++++ Document passage

Monday, February 1, 2016

Dividend Update - January 2016


It's the end of one month and the beginning of another so it's time for my favorite update: my dividend update.  These dividend updates reflect all dividends that I receive through my investing pursuits. I hope they can help inspire you to take control of your own finances and invest to build a passive income stream. What you use that stream for is up to you, whether it's to fund early retirement, just provide some FI/FU money, or even to provide for an annual vacation; the key is that it can provide options and open up all sorts of possibilities. You can check my dividend income or progress pages to see what dedication to an investment plan can give you.

Dividends for the month were solid but a bit of a let down after December's giant haul.  I received a total of $268.67 in dividends from my FI Portfolio during the month.  I also received $9.83 in dividends from my Loyal3 portfolio bringing my taxable accounts dividend total to $278.50.  My Roth IRA also provided $27.90 in dividends throughout the month.  Across all 3 accounts, excluding the effect of taxes, January's dividends totaled $306.40.

FI Portfolio

My FI Portfolio showed a somewhat lackluster 4.8% increase from the previous quarter although considering no fresh capital was invested in companies that pay during the month that's a solid quarter over quarter gain.  I prefer year over year comparisons to the quarterly ones because companies tend to stick to the same payout schedule each year but some companies have odd payout schedules that lead to inaccurate quarterly comparisons.  Year over year a 12.3% increase compared to January 2015.  On a constant payout basis, the same companies that were owned during both time periods, dividends received showed a year over year increase of 5.7%.

The year over year increase was lower than I target for organic dividend growth of my holdings.  However, nearly 6% organic dividend growth is still solid considering two of my holdings did not increase dividends in that time, EOG Resources (EOG) and General Electric (GE), and two holdings had sub-par dividend growth, Phillip Morris (PM) and Wal-Mart Stores (WMT).  Overall I'm happy to be "disappointed" with almost 6% organic dividend growth.

Loyal3 Portfolio

The Loyal3 portion of my portfolio showed an excellent quarter over quarter increase of 100.2%.  Although that was thanks in large part to Disney's (DIS) semi-annual dividend that falls in January and July.  That same semi-annual dividend led to a decline in year over year comparisons because January 2015's dividend from Disney was an annual payment, they swapped to semi-annual during 2015.  Year over year there was an 11.8% decline but on a constant payout basis there was a strong 13.6% increase in dividends received.

++++++++

* [Short task A] Rewrite the records below, replacing "coordinates" with "screen position" and changing nothing else. Omit the pictures.

++++ Excerpted data

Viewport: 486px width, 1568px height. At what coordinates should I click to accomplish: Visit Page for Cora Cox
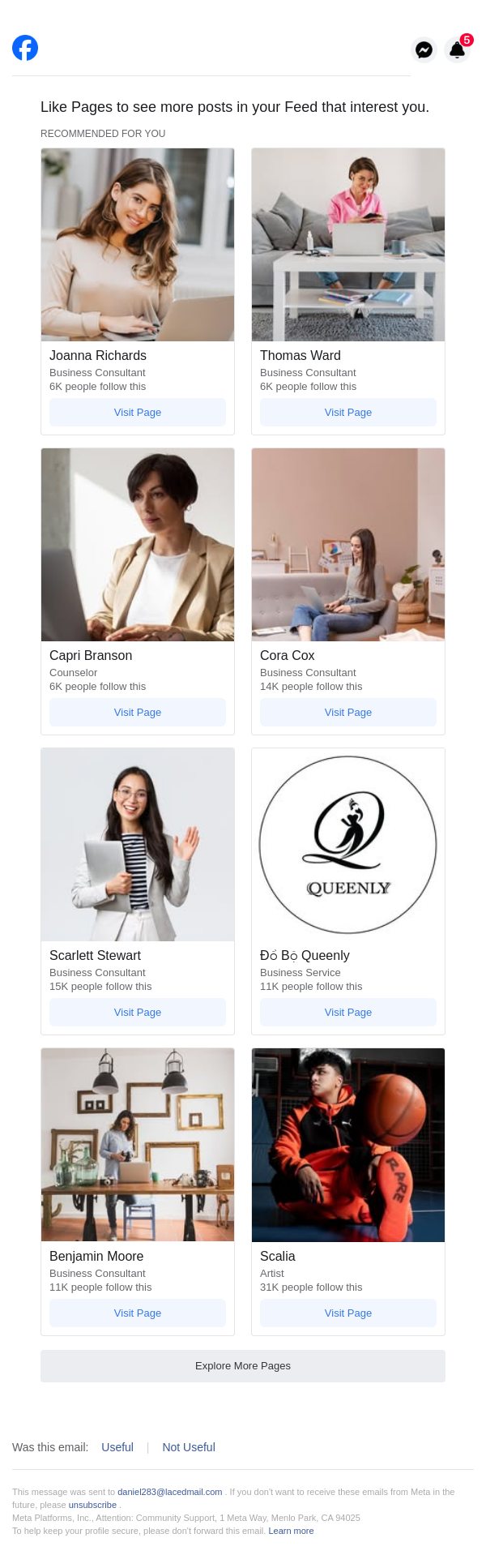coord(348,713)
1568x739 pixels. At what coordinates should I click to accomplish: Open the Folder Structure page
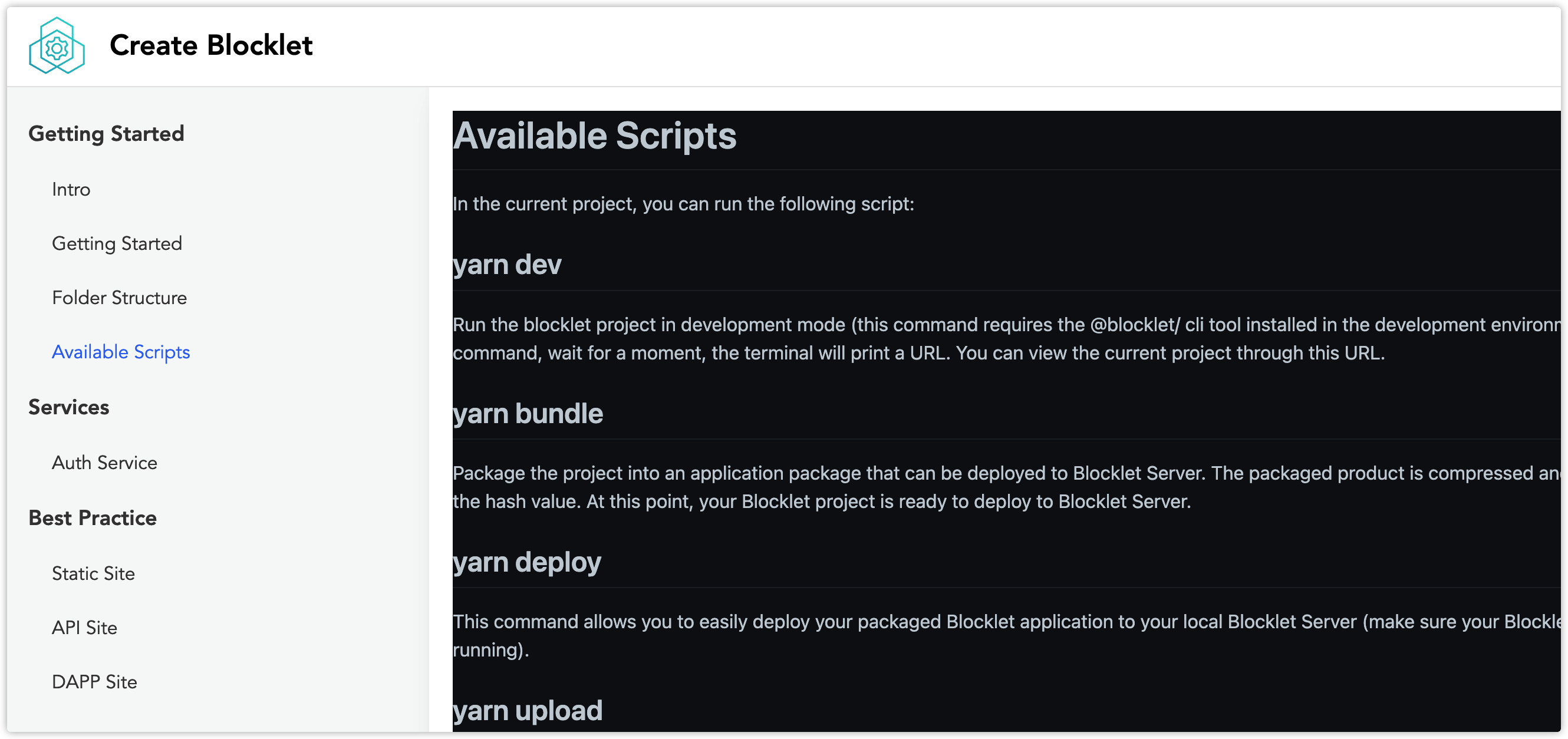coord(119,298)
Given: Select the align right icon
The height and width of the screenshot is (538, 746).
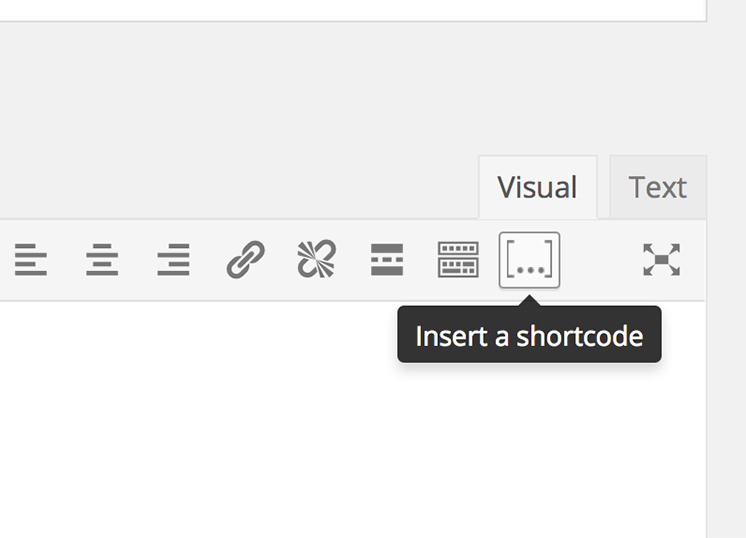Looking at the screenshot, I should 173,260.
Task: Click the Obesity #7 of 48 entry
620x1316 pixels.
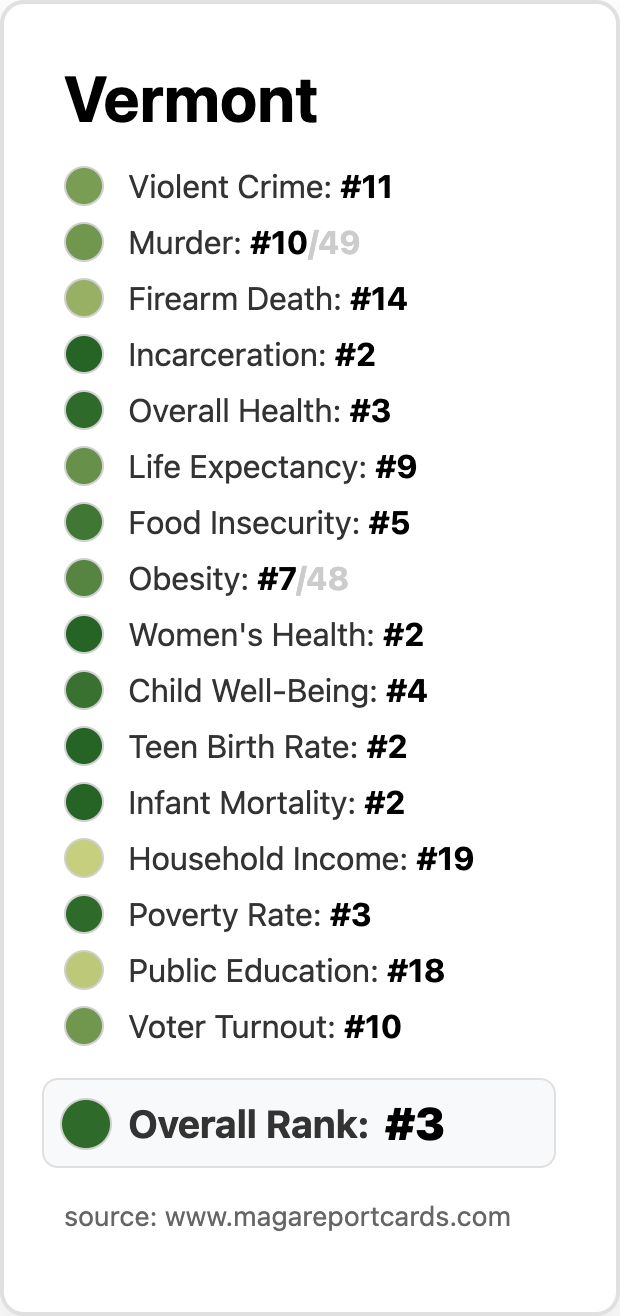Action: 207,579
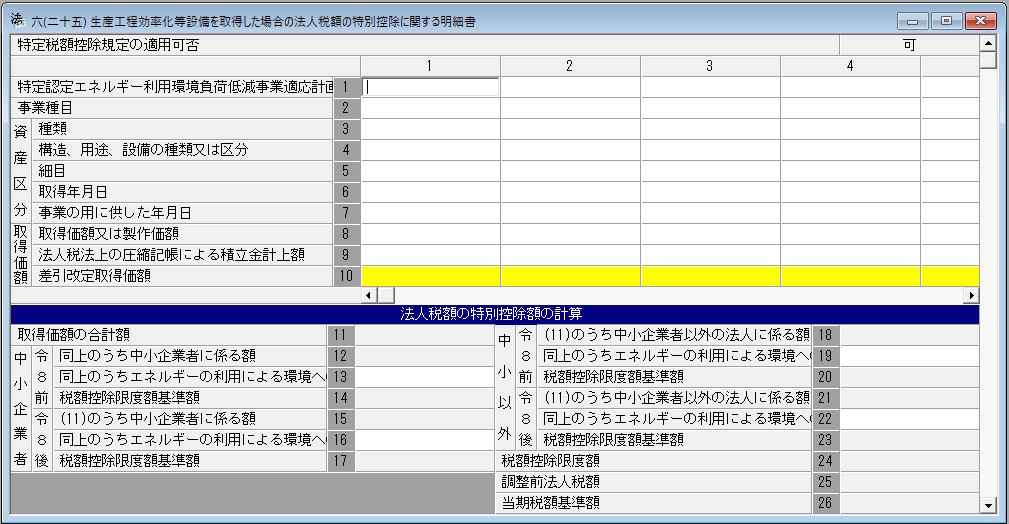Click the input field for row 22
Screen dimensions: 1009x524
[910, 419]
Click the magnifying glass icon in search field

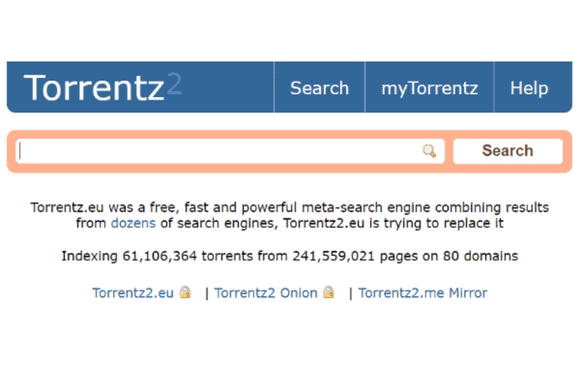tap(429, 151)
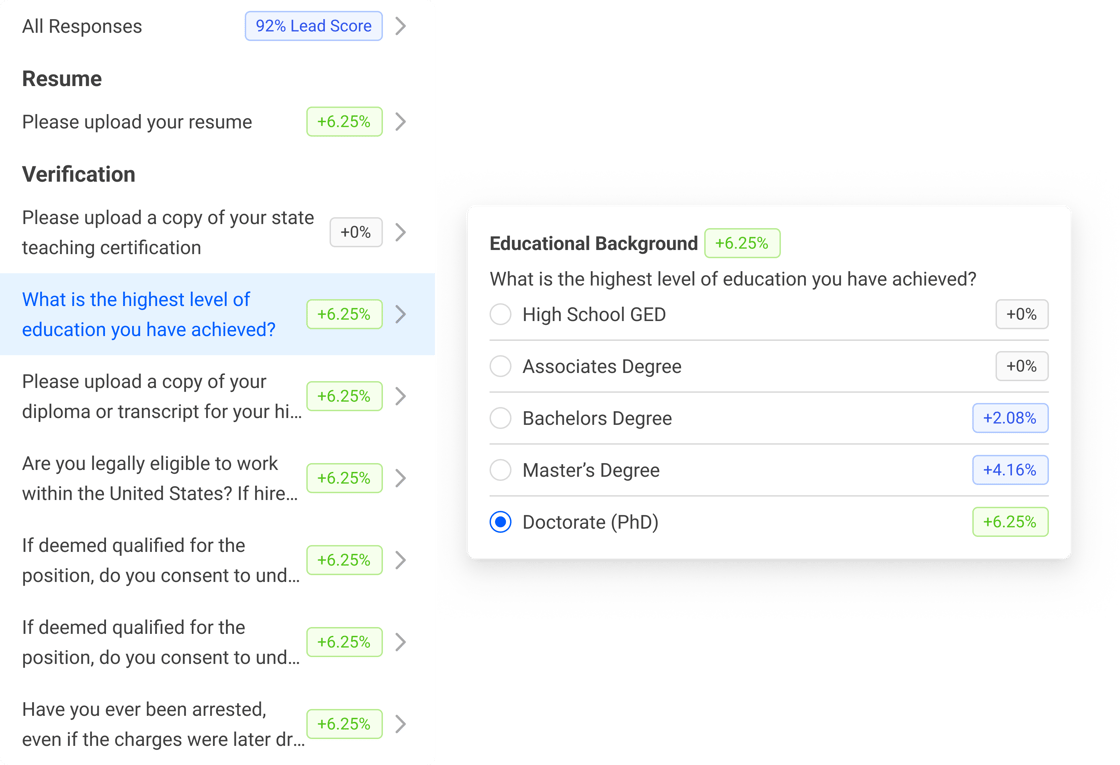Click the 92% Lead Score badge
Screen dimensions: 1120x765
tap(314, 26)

++++++++

* [Short task B] In the January 2016 dividend update, why does the writer favor year-over-year comparisons over quarterly ones?

* [Written response A]
Viewport: 486px width, 1568px height. At what screen position should I click to accomplish: Visit Page for Cora Cox
coord(348,713)
1568x739 pixels. At what screen position should I click to accomplish: Open the Folder Structure page
coord(119,298)
Given: Select the align right icon
The height and width of the screenshot is (538, 746).
Looking at the screenshot, I should 173,260.
Task: Click the Obesity #7 of 48 entry
620x1316 pixels.
Action: 207,579
Click the input field for row 22
Screen dimensions: 1009x524
[910, 419]
Click the magnifying glass icon in search field

tap(429, 151)
Click the 92% Lead Score badge
Screen dimensions: 1120x765
tap(314, 26)

* [Written response B] Companies tend to keep the same payout schedule from year to year. Some companies have odd payout schedules, and those make quarterly comparisons inaccurate.